Understand HubSpot's traffic sources in the traffic analytics tool:

Analyze Your Page and Blog Performance in the Website Analytics Tool:

Full Transcript:

To get to the analytics tools, click “Reports” and then “Analytics Tools”. From there you’ll notice a wide range of analytics tools for you to explore but today we are just going to focus on traffic and websites. Let's start with traffic!

The traffic analytics tool at its core, is a record of where users are coming from, to make it to your website. This includes any and all pages where your HubSpot tracking code has been placed, including on non hubspot pages. This is not a record of how individual pages or even sets of pages are performing. Your goal when using this tool, should be to discover how each of your marketing channels are performing and factors are leading to these results.

Let’s first begin with the sources tab, which is where you will be spending most of your time. The first thing you’ll see are a set of filters. By default, the date range will be set to “This month” and you will find this is a case across HubSpots Analytics tools but you can change it to be any period of time you wish.

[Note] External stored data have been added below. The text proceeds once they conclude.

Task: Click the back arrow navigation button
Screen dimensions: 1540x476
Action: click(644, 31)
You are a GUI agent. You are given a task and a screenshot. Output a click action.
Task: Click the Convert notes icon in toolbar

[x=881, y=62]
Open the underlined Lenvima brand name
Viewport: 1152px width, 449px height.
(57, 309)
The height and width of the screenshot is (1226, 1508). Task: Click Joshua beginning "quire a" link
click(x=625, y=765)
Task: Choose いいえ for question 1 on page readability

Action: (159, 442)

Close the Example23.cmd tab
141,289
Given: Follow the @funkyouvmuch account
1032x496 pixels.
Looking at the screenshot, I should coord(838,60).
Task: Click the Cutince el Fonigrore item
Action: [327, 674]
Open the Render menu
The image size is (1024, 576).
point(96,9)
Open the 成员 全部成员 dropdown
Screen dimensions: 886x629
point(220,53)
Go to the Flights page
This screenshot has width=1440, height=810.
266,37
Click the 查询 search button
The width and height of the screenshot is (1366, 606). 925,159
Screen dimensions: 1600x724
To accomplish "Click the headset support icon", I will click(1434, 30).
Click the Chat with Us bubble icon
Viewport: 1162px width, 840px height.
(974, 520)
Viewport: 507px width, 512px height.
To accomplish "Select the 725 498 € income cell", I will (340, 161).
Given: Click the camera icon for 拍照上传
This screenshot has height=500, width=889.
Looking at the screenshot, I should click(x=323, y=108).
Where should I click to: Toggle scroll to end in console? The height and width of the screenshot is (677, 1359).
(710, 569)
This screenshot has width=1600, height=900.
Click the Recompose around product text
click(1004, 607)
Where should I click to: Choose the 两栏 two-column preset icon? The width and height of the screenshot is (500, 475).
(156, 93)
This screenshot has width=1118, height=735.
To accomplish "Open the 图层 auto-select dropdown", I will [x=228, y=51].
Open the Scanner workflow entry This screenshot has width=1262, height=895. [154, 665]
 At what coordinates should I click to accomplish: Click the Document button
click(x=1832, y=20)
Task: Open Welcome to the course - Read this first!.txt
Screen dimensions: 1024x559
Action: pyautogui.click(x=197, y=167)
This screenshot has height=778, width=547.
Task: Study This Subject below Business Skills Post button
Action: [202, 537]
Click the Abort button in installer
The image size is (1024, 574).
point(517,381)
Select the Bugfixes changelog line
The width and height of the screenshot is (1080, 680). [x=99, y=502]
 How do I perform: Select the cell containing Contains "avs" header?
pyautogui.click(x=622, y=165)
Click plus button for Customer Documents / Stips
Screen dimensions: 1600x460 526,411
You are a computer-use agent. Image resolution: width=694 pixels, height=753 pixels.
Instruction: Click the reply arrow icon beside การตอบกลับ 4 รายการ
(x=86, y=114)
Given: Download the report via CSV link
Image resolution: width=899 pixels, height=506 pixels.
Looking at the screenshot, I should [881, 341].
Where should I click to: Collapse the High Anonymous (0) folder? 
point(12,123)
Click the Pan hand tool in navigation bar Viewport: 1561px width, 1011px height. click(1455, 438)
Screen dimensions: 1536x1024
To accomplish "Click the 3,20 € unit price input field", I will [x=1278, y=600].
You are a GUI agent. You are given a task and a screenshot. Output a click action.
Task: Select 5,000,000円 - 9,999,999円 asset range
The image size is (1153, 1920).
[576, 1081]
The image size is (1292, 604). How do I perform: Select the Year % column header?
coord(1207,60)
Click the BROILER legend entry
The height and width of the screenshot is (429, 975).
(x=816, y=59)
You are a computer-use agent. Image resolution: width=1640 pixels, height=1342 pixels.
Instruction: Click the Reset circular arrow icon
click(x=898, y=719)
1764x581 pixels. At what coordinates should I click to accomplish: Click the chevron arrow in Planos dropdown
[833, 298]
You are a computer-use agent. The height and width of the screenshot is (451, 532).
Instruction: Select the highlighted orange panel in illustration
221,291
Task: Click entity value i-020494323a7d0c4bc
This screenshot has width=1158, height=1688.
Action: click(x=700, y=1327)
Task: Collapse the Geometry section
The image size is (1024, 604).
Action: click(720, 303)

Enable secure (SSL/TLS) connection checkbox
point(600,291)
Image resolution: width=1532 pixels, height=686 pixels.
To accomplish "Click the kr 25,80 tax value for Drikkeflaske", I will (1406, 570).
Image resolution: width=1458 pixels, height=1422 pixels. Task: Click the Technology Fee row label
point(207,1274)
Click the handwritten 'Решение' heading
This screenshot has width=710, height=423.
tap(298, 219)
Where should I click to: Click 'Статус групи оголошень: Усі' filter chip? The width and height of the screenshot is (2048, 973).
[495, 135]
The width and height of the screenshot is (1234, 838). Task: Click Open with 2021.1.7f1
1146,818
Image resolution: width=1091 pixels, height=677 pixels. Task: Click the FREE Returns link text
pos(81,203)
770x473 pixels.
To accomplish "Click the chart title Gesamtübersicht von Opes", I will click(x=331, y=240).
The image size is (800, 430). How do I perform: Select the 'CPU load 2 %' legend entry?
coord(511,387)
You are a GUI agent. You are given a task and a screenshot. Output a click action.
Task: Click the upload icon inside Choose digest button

Just make sure you are aware of the set date range before evaluating your site's performance. You also have the option to adjust the frequency of data shown in the chart, filter by individual domain, and include/exclude offline sources. Offline sources being any contact who was manually added to your database through things like a list upload.

Next you’ll see an option to export data, a button also found throughout HubSpot, and the option to save this report to a dashboard. We will cover dashboards in a separate video. Next we have a chart representing different parts of the data and finally the actual sources report.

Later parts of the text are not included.